**Work task A**
Retype the stretch from "From the beginning, our" through "it is both." from the text on the CALG and the Jesuit murders.
**Work task B**
In the text on the CALG and the Jesuit murders, how long was the booklet that the CALG used to lobby Congress?

**Text under study**
The CALG was actually a front for the murderous right-wing Salvadoran government, which was prosecuting a civil war against leftist guerrillas. Its chief mission was to whitewash the military’s appalling human rights record, specifically the notorious murder of six Jesuits in 1989. The following year a task force led by Congressman Joe Moakley issued a report that said the two soldiers convicted of the killings in Salvadoran courts were fall guys for the true culprits, a group of senior Salvadoran officers. The report said that one of the key figures who ordered the killings was Colonel René Emilio Ponce, who had been promoted to minister of defense in late 1990 and was a close ally of the Reagan administration. Moakley said at the time:

From the beginning, our task force was asked to view the murders of the Jesuits as the deranged actions of a few individuals, and not as an indictment of the armed forces as an institution. It is my view that it is both.

The Moakley report was a PR catastrophe for the Salvadoran regime and threatened to lead to the end of American aid to the country, which Congress had already cut in half. In response, the CALG produced a 150-page booklet that it used to lobby Congress, deriding Moakley’s report as a “conspiracy theory.” The study, which thanked the Salvadoran government and military, was clearly written by Sciaroni and demonstrated the same intellectual dexterity he deployed on behalf of the Contras. While Moakley alleged that there was a high-level plot to kill the Jesuits, the CALG said that there was “no evidence of any specific orders, general policy, or permissive environment fostered by the High Command demonstrating institutional guilt.” There was also no evidence that Ponce had anything to do with the murders; indeed, he had “actively assisted investigators.” The Salvadoran government and military cooperated with investigators and never sought to control or influence the investigation. “As important as the successful resolution of the Jesuit case is, its outcome—whatever it may be—should not effect fundamental US–Salvadoran relations,” CALG argued.3

Two years later a United Nations truth commission issued a report that corroborated Moakley’s findings and demolished the claims of CALG and the right-wing government. Reinaldo Figueredo, one of the commissioners, said at the time:

In examining the staggering breadth of the violence that occurred in El Salvador, the Commission was moved by the senselessness of the killings, the brutality with which they were committed, the terror that they created in the people, in other words the madness, or locura, of the war.

**Supplied data**
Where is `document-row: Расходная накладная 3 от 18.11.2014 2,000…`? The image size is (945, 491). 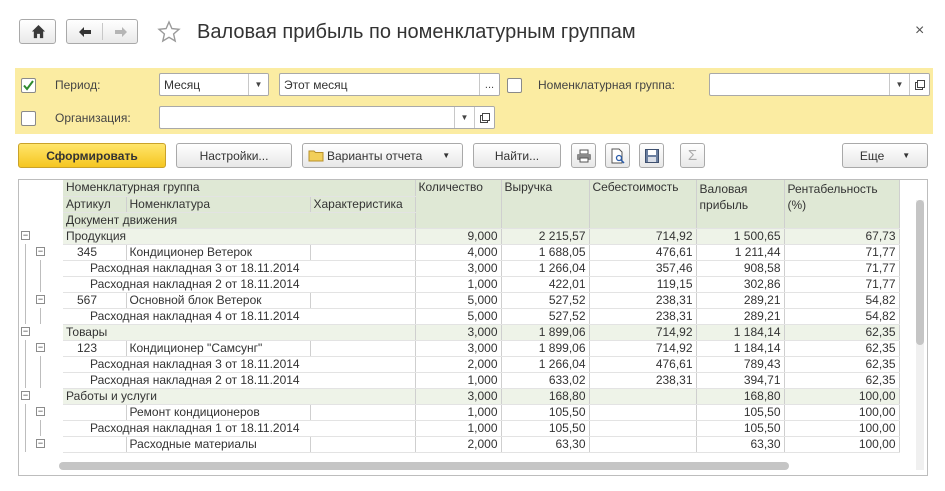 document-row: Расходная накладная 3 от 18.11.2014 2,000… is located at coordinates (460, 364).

**Task response A**
From the beginning, our task force was asked to view the murders of the Jesuits as the deranged actions of a few individuals, and not as an indictment of the armed forces as an institution. It is my view that it is both.

**Task response B**
It was 150 pages long.